The first thing domestic court did was to make a temp order.  It is standard for the court to set firm dates and times for exchanges.  Your task is to ensure they're as good (or as "less bad") as they can be.  I agree, my ex too imagined she could waltz into court and tell the court what she demanded.  Court doesn't work like that. Frustrated/Unfortunate (click to insert in post)

However, my court did have unwritten and unstated deference and preference for mothers in general.  Family court judges are allowed wide discretion, especially if neither parent had been there before and thus no history.  In my case, another court had just started a Threat of DV case against her, granting me protection from her, yet when she rushed to domestic court, it totally ignored the adult matter pending — as though adult behaviors had no connection to parenting behaviors? — and issued a temp order where she had temp custody and temp majority time.  I had no custody and only alternate weekends and a 3 hour evening in between.

So, no, under nearly all circumstances she can't demand that you have your parenting with her hovering nearby.  The only exception might be if she were able to convince a court you needed supervised visitation.  And, yes, that's what my then-spouse tried to do to me when she filed for, get this, protection for her and son from me.  For a week or two her ex parte petition (without me there to defend myself) did have me blocked.  But court quickly had a subsequent hearing where CPS stood up and stated they had "no concerns" about me.  So court promptly dropped our son from her protection filing...
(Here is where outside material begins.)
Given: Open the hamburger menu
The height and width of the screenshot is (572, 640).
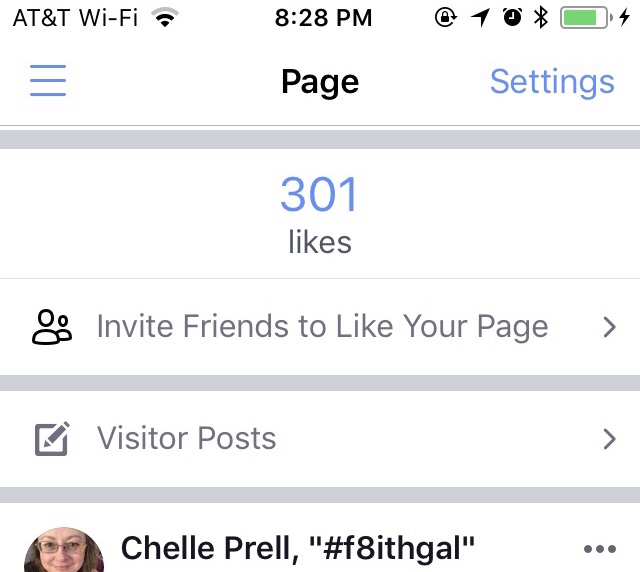Looking at the screenshot, I should point(48,81).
Repeat, you do not have to agree to her terms.  Courts are used to assigning fathers their own parenting time.  Not conditional upon mother's presence nor mother's approval.  Sadly, you won't be able to convince her of that, not matter how much you try to reason with her.  So once you've stated your position, best not to venture there again — remember to avoid pointless JADE (Justify, Argue, Defend, Explain) — let the lawyers and mediators handle it.
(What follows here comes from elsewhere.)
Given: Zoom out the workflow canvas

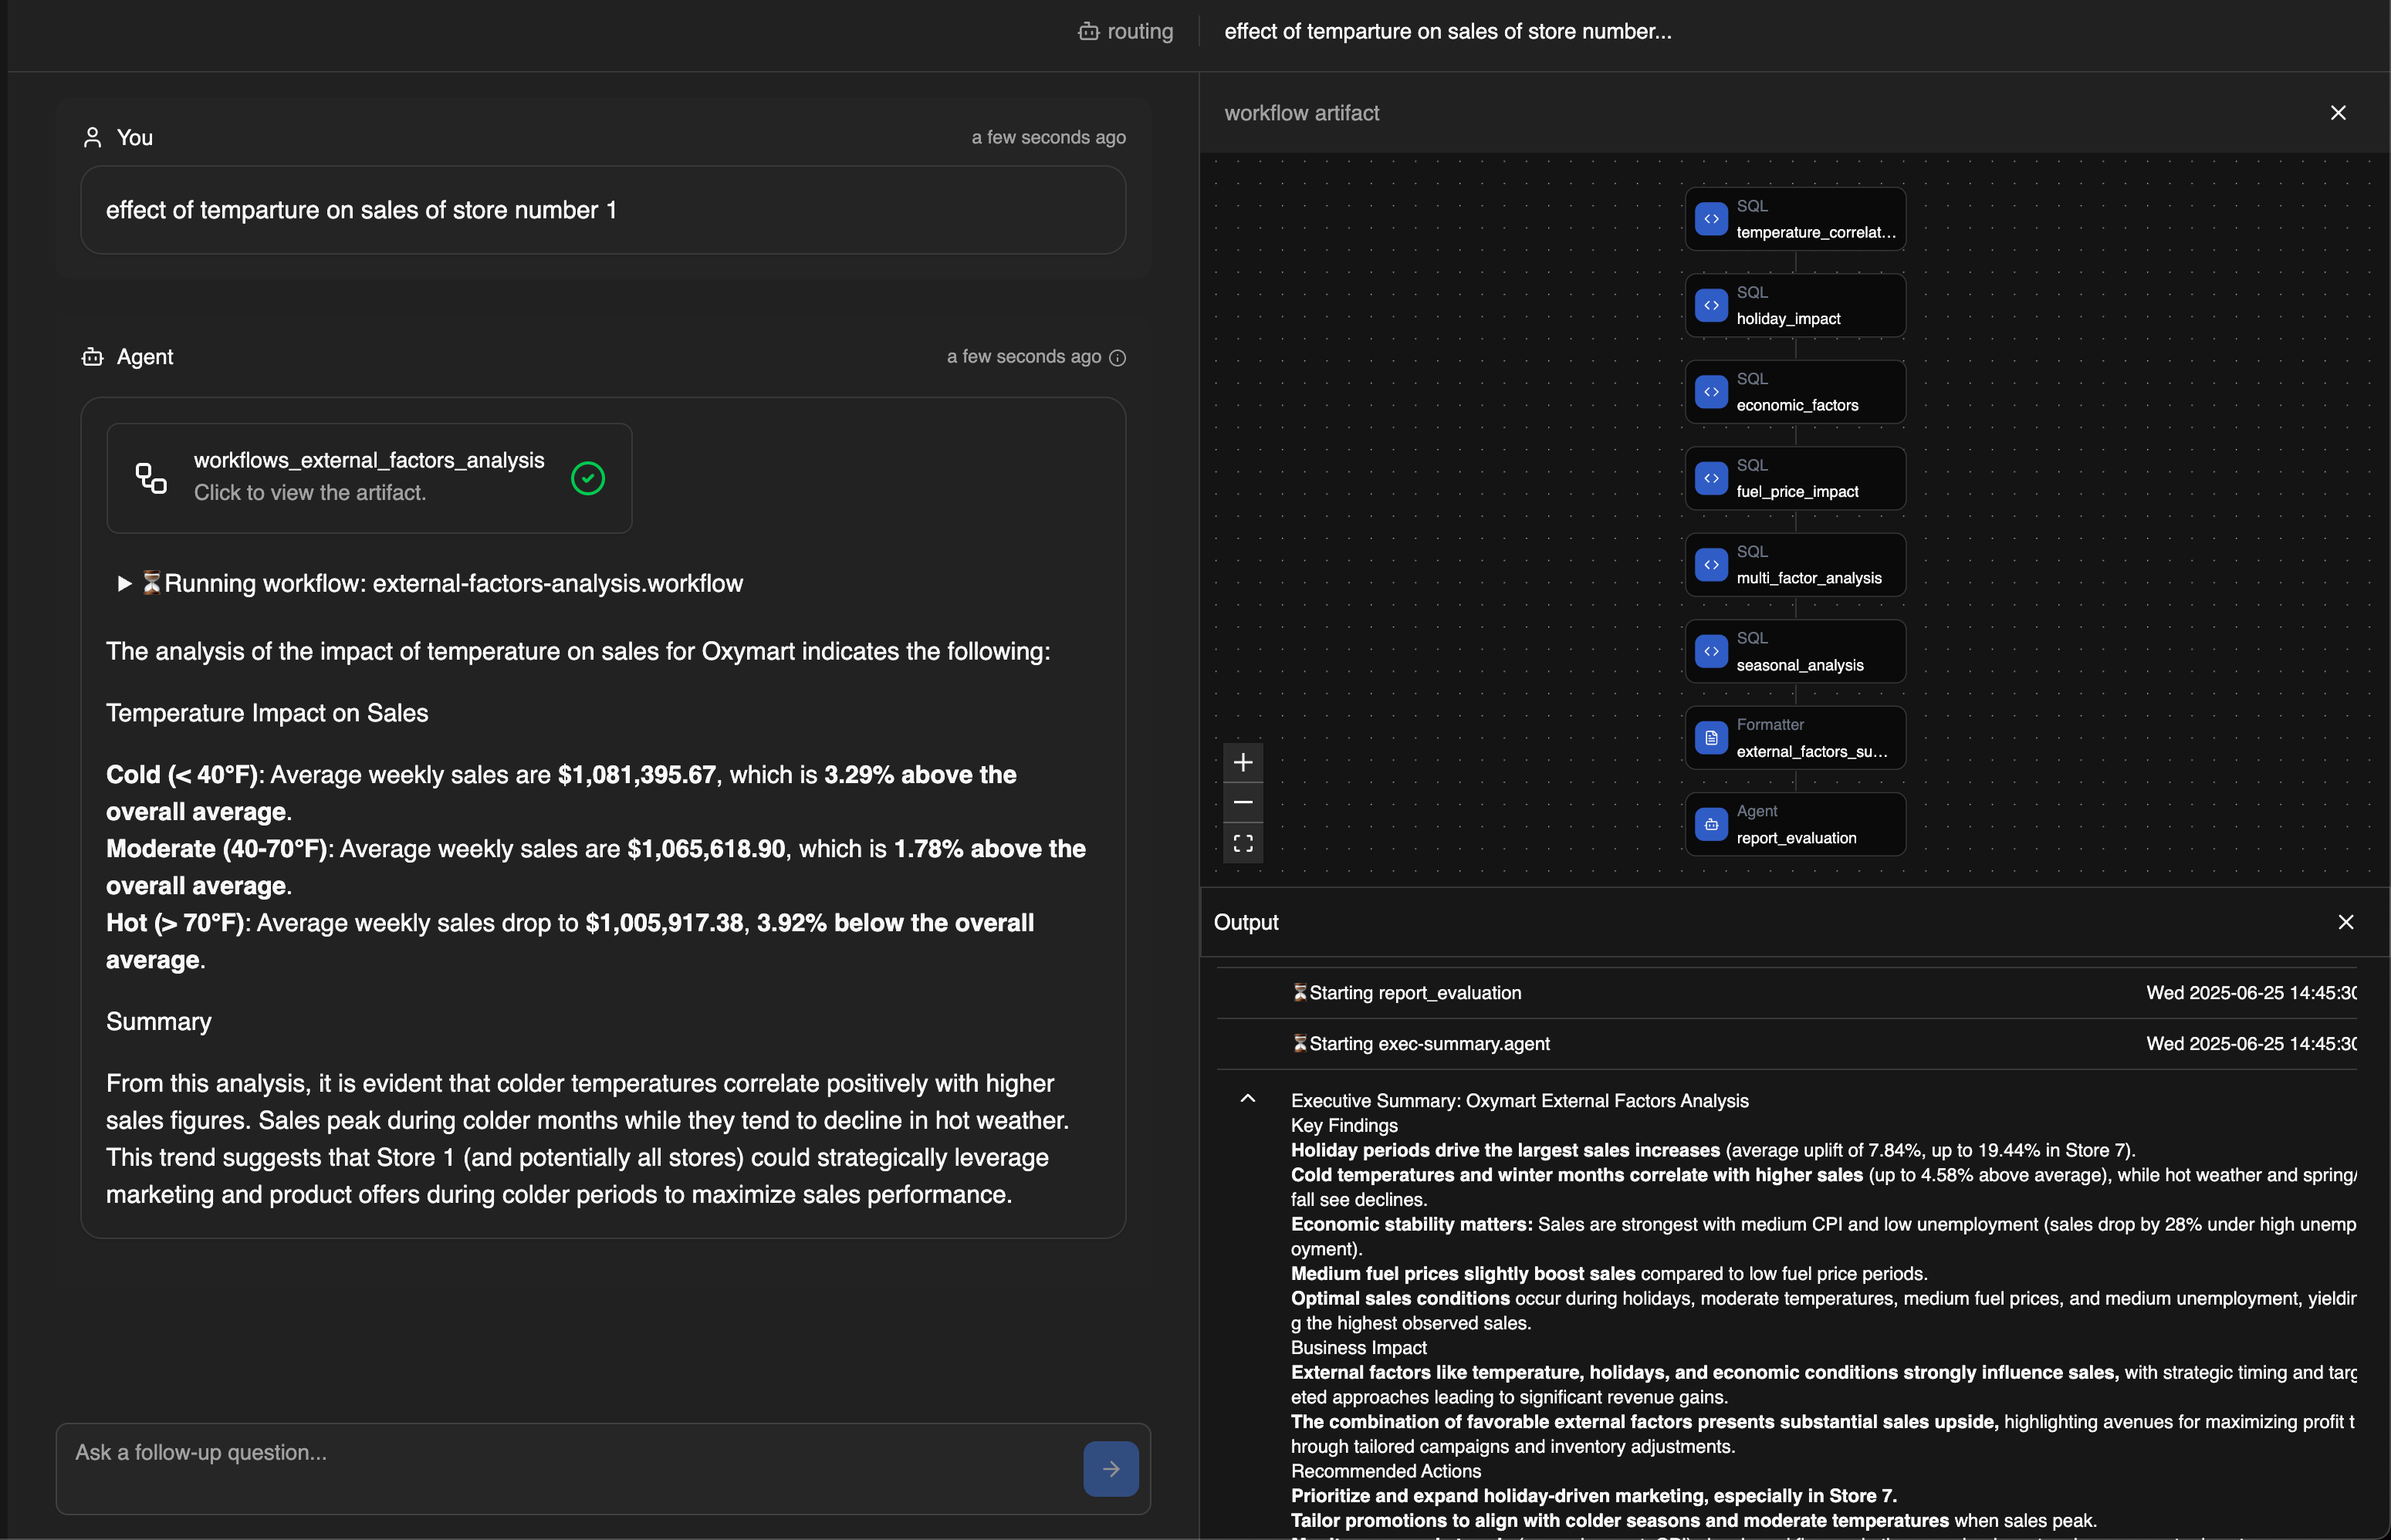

I can't imagine how your spouse has denied you access to counseling services, even if she is the spouse whose work carries the insurance.  Are you sure about that?  Just because she says so doesn't make it fact.
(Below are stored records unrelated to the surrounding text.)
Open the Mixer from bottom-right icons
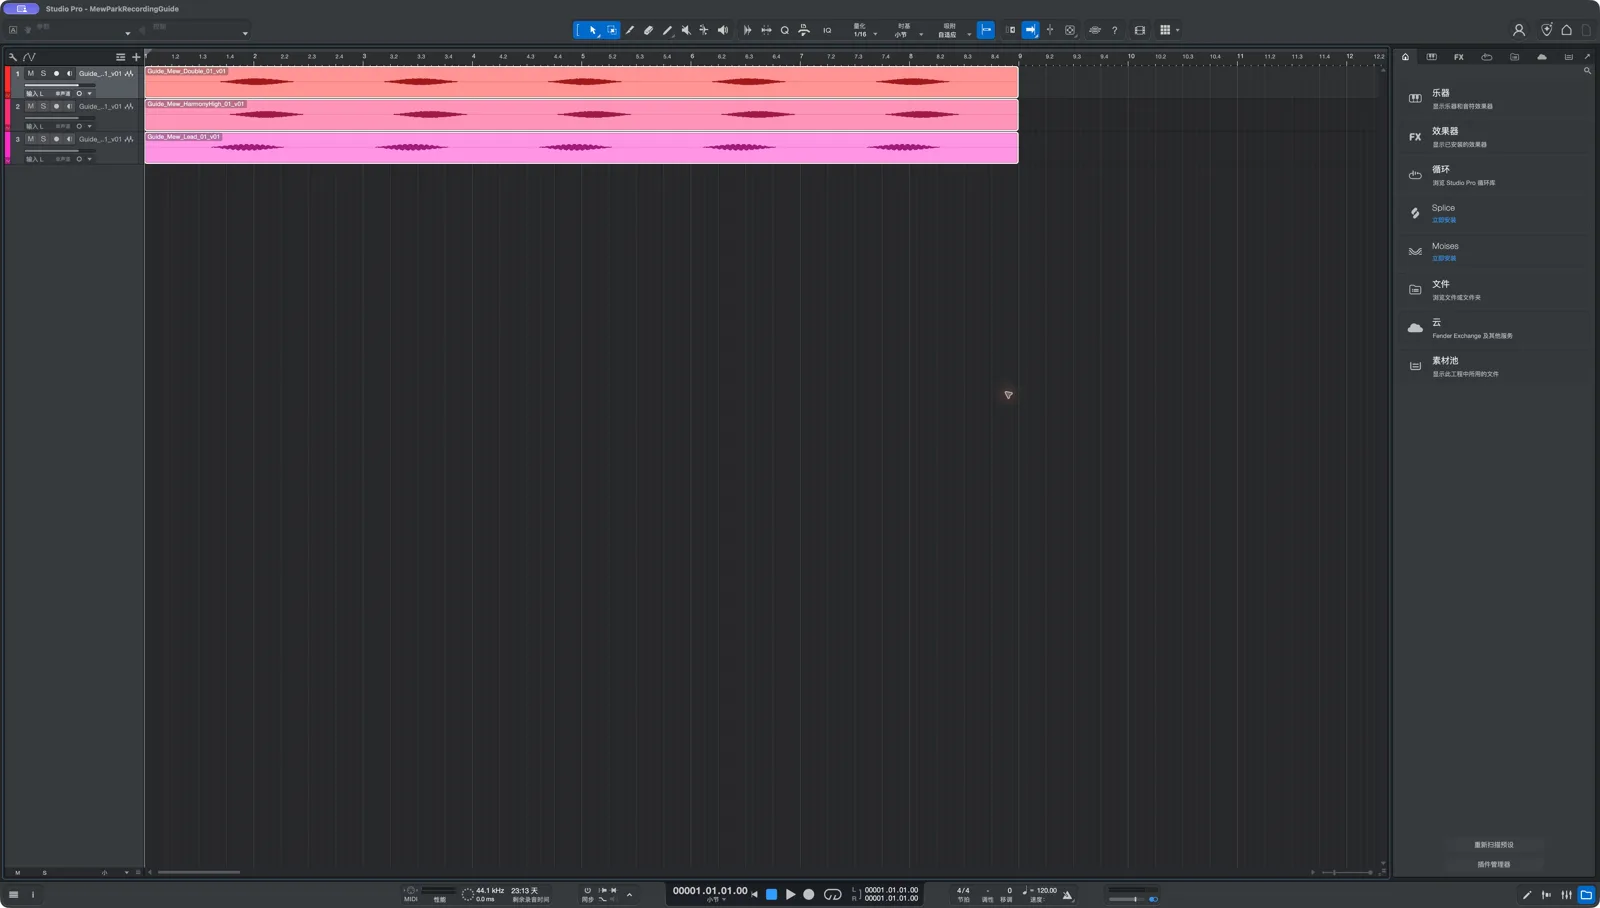tap(1567, 895)
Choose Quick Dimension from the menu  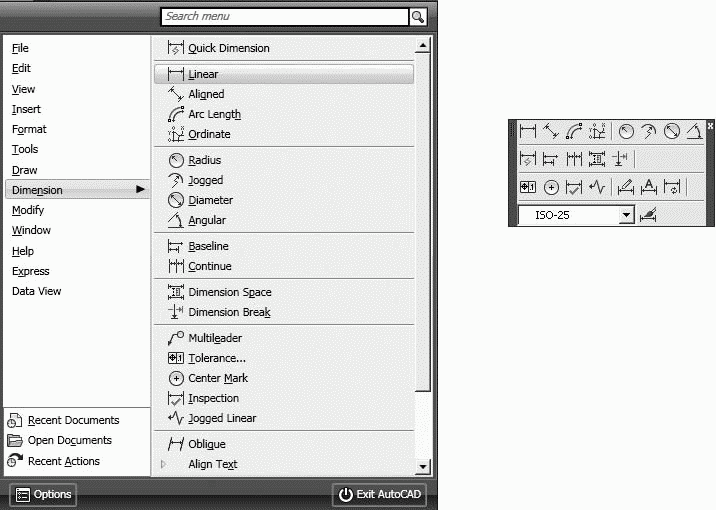[228, 48]
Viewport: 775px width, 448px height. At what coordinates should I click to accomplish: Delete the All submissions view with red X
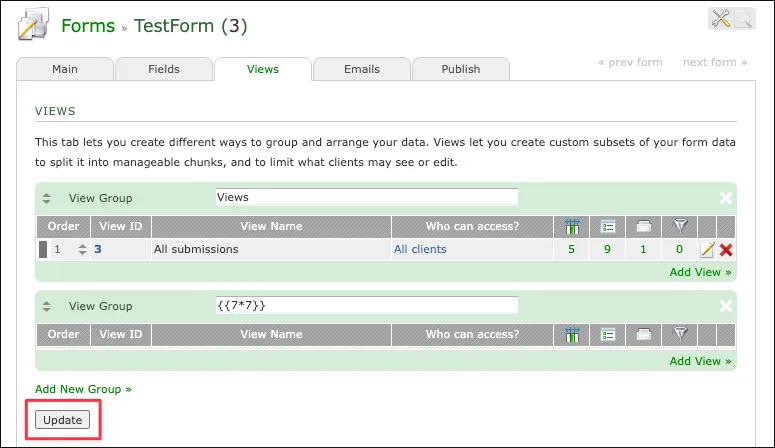tap(726, 249)
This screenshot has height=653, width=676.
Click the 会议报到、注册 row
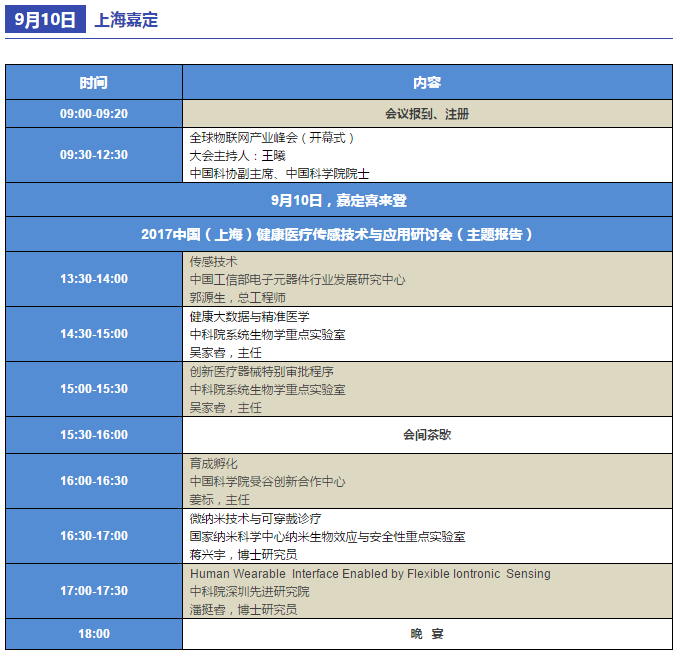pos(427,114)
Even if that is the case, your county may have inexpensive or sliding scale counseling services available.  Be aware that professionals are often reluctant to "name" what mental health issues your spouse may or may not have.  Court and the professionals will not view you as an expert trained in mental health assessments despite your years of living with her.

Court doesn't care to fix either parent.  It treats them as they are and as adults.  You would do well to do the same, as much as possible try to deal with the facts and incident details, with the greater focus on the children just as court does.